You will find the most common NYC therapy to be much the same as therapy that is practiced anywhere else. Cognitive behavior therapy assists people in recognizing negative thoughts and maladaptive beliefs. This is a type of insight therapy because its emphasis is on recognizing the problems you have so you can change them.

Psychoanalytic therapies that were originally developed by Freud, explains personality and what motivates the behavior that is usually unconscious. Systemic and family therapies focus on the problem and how it affects the whole which is the family.

Other types of NYC therapy include cognitive analytic, humanistic therapy in which the therapist is trained to be empathetic and supportive, so that their clients feel safe and know that their problems and who they are, are understood and respected.
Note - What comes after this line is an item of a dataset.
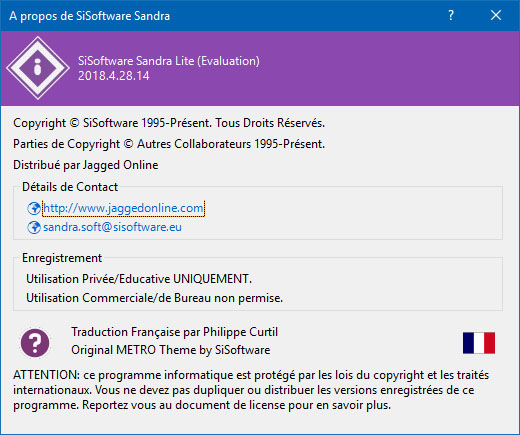
Task: Open the http://www.jaggedonline.com link
Action: [123, 208]
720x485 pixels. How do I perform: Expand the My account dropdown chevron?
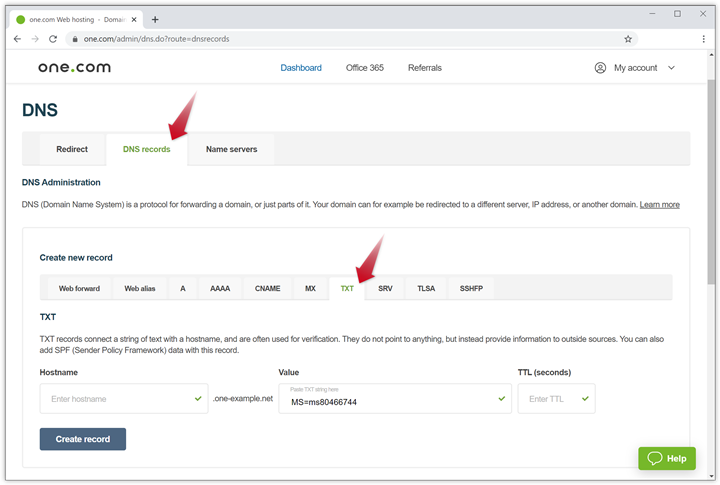671,68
Group analysis, art therapy and expressive arts that help a client deepen self expression, body-oriented psychotherapy that helps the client to understand that we can heal and transform ourselves from the painful memories of the past. Therapy that helps a person understand the past and the personal issues that come from past relationships so that the present can bring healing is Psychodynamic psychotherapy.

NYC therapy is easily obtainable through many different areas. People looking for therapy can find information and referrals through their family doctor. They can also find therapy through the mental health community, hospitals both public and private, community health centers, universities and some businesses.

Private NYC therapists give quality therapy because of their long standing practice and knowledge that they have obtained, not only through their education, but through their experience as well. Types of therapy and where to get the therapy you are looking for can be found on websites that show people where to go and how the therapy works.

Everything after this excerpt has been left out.